CIA Spies Beheaded In Africa: Al-Shabab Executes 4 Agents Working For US, Kenya And Somalia
Four men were publicly beheaded in Somalia on suspicion they were spies working for the governments of Kenya, Somalia and the U.S., according to a new report. The terror group Al-Shabab was behind the executions Sunday, the Associated Press reported.
While none of the men killed were reported as being American citizens, they were accused of working, at least in part, for the U.S. government. Siyad Ali Abdi, 26, Ahmed Ibrahim, 28, Yusuf Makaran, 58, and Abdullahi Omar, 26 were convicted of being a part of drone attacks that killed rebel forces in Somalia.
The men admitted to being spies, Reuters reported.
"The court ruled on their cases and four of the men were executed publicly in Jamame District according to the Sharia this (Sunday) afternoon," said Mohamed Abu Abdalla, al-Shabab's governor for the Jubba region.
The news came hours before Somalia's Western-backed government issued a travel ban of its own, temporarily stopping fights in and out of capital city Mogadishu beginning Wednesday.

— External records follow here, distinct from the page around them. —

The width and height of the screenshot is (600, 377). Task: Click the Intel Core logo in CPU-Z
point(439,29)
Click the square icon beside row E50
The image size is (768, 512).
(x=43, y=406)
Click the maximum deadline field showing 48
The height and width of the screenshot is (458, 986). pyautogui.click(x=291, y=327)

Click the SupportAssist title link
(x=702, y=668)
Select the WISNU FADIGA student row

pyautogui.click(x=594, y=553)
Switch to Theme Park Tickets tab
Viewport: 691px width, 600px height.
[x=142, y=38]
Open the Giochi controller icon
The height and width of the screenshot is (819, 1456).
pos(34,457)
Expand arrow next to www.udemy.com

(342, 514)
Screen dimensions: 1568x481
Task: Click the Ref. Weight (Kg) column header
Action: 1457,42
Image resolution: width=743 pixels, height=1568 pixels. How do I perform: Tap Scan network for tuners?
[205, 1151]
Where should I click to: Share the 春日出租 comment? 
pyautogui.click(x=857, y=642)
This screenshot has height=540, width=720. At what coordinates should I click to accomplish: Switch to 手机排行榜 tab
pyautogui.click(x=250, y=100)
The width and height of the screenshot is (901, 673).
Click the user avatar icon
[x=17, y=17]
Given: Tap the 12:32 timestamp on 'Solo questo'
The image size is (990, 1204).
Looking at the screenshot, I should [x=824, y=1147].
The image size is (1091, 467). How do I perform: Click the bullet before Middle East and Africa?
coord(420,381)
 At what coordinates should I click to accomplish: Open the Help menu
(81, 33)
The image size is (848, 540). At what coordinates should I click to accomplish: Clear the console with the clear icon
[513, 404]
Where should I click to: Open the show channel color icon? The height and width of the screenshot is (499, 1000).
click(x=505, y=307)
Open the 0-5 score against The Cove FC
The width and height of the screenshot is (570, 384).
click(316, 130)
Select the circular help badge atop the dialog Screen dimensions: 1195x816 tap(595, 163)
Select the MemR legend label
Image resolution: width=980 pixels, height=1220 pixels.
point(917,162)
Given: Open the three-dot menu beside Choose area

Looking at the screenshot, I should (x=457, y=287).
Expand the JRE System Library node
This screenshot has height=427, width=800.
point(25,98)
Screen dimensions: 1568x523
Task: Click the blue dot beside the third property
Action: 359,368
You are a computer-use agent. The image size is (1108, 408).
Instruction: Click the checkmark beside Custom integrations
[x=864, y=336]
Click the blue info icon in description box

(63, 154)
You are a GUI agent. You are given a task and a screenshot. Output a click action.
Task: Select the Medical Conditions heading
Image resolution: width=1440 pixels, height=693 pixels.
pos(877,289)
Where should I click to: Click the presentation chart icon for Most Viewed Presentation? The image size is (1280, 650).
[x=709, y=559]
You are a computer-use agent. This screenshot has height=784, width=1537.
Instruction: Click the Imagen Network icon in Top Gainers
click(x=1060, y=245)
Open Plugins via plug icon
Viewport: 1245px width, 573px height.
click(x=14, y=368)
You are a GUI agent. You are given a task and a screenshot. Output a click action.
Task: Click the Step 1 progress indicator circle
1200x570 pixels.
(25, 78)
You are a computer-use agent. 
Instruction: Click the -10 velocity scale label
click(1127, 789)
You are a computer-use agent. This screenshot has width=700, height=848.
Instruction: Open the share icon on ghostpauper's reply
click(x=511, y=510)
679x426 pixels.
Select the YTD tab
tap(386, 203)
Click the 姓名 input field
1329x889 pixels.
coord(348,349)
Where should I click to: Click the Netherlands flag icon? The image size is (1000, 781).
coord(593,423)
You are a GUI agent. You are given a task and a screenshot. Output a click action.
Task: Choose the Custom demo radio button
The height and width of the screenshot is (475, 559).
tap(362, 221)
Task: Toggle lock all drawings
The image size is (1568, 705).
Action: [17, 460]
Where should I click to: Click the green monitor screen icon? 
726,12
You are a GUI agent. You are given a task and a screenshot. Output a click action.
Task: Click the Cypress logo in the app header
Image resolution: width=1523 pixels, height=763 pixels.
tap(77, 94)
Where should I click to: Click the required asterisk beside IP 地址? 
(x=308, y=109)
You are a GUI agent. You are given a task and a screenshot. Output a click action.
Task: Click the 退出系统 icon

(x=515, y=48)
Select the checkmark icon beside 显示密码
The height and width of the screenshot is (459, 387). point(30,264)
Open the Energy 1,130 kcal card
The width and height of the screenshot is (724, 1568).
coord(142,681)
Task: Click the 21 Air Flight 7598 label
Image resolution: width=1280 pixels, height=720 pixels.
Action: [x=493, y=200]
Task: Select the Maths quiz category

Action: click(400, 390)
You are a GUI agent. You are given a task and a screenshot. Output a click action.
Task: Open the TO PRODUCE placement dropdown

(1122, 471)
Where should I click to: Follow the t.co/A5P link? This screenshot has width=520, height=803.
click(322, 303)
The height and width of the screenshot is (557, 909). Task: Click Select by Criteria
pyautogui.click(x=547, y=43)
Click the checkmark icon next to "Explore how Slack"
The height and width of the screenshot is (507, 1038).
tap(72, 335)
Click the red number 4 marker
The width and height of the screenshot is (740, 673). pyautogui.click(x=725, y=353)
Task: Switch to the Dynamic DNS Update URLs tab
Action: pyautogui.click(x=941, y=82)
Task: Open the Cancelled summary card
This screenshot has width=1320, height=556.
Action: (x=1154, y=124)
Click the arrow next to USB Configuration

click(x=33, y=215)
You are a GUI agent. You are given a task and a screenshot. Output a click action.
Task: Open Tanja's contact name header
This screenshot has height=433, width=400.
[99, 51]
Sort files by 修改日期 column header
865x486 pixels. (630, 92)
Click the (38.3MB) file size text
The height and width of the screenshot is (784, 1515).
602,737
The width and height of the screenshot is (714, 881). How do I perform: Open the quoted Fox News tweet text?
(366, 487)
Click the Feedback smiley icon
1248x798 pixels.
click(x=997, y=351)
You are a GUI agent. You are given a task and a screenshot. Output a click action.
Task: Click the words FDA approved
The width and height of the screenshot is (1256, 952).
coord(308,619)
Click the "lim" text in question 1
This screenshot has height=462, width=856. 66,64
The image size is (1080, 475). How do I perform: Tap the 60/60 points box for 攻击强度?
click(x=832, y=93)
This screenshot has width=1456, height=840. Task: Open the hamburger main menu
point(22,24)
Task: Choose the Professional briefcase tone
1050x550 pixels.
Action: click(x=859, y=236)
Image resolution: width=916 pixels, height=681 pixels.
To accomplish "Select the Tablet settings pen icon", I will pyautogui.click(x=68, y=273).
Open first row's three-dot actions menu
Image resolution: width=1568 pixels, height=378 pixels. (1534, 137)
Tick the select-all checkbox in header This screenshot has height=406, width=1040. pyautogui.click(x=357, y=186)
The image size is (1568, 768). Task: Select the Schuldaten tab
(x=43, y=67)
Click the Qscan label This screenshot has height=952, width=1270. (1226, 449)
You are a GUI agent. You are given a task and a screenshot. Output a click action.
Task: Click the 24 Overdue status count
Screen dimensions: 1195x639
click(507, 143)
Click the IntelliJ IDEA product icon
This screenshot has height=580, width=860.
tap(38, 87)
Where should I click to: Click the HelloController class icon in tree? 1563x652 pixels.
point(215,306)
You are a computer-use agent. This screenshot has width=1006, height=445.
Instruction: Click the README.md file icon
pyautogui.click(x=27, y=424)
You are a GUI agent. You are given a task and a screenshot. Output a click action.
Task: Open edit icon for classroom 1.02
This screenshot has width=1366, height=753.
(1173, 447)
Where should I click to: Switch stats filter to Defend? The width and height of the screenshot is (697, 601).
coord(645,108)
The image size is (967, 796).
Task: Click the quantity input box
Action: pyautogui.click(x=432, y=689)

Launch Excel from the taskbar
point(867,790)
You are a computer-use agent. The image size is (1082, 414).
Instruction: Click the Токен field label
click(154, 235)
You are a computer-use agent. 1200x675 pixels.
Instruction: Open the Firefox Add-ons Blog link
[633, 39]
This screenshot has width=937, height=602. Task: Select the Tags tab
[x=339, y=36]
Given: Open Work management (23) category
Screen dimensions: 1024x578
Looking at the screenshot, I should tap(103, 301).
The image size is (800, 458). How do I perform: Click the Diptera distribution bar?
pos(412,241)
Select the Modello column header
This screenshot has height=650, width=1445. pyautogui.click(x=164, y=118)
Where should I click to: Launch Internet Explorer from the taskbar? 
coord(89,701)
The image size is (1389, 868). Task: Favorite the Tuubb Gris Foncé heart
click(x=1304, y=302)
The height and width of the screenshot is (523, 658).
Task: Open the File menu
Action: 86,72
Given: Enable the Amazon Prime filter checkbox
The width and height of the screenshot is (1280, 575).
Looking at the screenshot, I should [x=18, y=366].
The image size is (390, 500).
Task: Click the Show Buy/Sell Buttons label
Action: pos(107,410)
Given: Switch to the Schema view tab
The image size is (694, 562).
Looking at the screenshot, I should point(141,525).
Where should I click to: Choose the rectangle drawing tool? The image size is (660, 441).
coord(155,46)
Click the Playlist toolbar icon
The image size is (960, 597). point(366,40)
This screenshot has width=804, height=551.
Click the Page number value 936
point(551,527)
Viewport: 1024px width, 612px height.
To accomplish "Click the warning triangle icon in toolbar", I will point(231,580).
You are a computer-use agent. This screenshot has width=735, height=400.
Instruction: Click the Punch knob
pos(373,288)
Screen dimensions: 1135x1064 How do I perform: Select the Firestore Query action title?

Somalia was named in U.S. President Donald Trump's immigration and travel ban that was temporarily forbidding travel to the U.S. from Somalia and six other predominately Muslim countries in Africa and the Middle East. The other countries on the travel ban list were Iran, Iraq, Libya, Sudan, Syria and Yemen.
Trump's travel ban was suspended Friday after a federal district judge blocked the president's executive order.
It was not immediately clear if Somalia's travel ban was issued in response to the ongoing violence there and in neighboring Kenya or in response to the U.S. travel ban.
Al-Shabab reportedly killed at least three Somalian soldiers and injured multiple others when it detonated a bomb on a road near Mogadishu Saturday. Al Qaeda offshoot group also killed as many as 30 people after it set off explosives in Mogadishu early last month.